Erstellt am 19. August 2016, 02:33

von Hans Boeger

Förderzentrum: Beste Betreuung weiterhin garantiert. „Schwedenstift“-Nachfolgeinstitution liegt jetzt vollständig in der Verantwortung des Landes.

Landesrätin Barbara Schwarz wurde anlässlich ihres Besuches von Direktorin Rikki Götterer ein Blumenstrauß überreicht.  |  Boe

Von einem „Meilenstein in der niederösterreichischen Behindertenhilfe“ sprach Landesrätin Barbara Schwarz. Denn während die Behindertenhilfe in Niederösterreich bislang ausschließlich Sache von Trägerorganisationen wie der Lebenshilfe oder der Caritas war, werden jetzt zwei Einrichtungen vom Land selbst geführt: neben dem Reichenauer Hof in Waidhofen/Ybbs auch das „Schwedenstift“-Nachfolgehaus mit der Bezeichnung „NÖ Pflege- und Förderzentrum Perchtoldsdorf für Menschen mit besonderem Pflege-, Förder- und Betreuungsbedarf“ (PFZ).

Um die Träger bei Kindern und Jugendlichen mit großem Pflege- und Förderbedarf zu entlasten, habe das Land jetzt selbst Verantwortung übernommen, betonte Schwarz. Zudem hätten sich die Mischformen, in denen auch z. B. aus sozialen Gründen von ihren Familien getrennt lebende Kinder und Jugendliche wohnten, als nicht optimal erwiesen.

„Im Zuge der Neuaufstellung unserer Kinder- und Jugendheime hin zu kleineren dezentralen Einheiten wurden auch diese beiden Standorte neu konzeptioniert und zur Gänze in die Behindertenhilfe übernommen, was nicht zuletzt auch den Vorgaben der UN-Behindertenrechtskonvention entspricht“, hielt Schwarz fest.

Umfassende Evaluierung ist abgeschlossen

PFZ-Direktorin Ulrike Götterer merkte an, dass mit der Übersiedlung der Einrichtung vom Leonhardiberg in die Ernst-Wolfram-Marboe-Gasse auch die Evaluierung der Konzepte und neue Betreuungsformen einhergegangen seien.
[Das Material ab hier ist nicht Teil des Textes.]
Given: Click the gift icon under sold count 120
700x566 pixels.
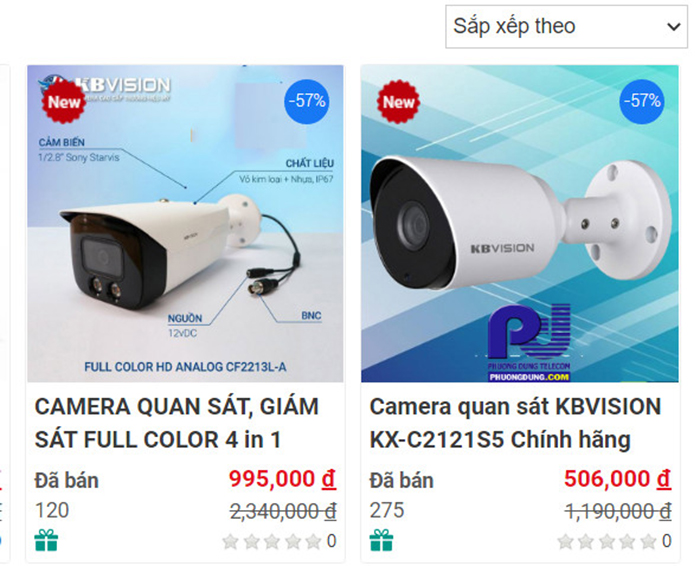Looking at the screenshot, I should click(46, 540).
Alle sechs Wohngruppen sind spezialisiert und werden von Sozialpädagoginnen und Gruppenhelferinnen umfassend betreut: zwei Gruppen sind teilmobilen Jugendlichen (meist Pflegestufe 7) vorbehalten, eine zehn schwerstbehinderten Erwachsenen, eine weitere dient diesen als Tagesstätte, die beiden restlichen Gruppen differenzieren nach dem Grad des medizinischen Aufwandes bis hin zum Wachkoma.

Insgesamt betreuen 73 Mitarbeiter 60 Klienten; an das Haus angeschlossen ist auch ein Landeskindergarten.

Im Anschluss an ein Pressegespräch gab es einen ausgiebigen Rundgang durch die Abteilungen, wobei Schwarz von den Räumlichkeiten sowie dem engagierten Pflegepersonal beeindruckt und von deren Schützlingen berührt war. Im Anschluss wurde zu einem Imbiss in den Speisesaal mit köstlichen Produkten der hauseigenen Küche gebeten. Mit einem Gläschen Sekt wurde auf die neue Institution angestoßen, die offizielle Eröffnung wird im Rahmen des Herbstfestes vorgenommen.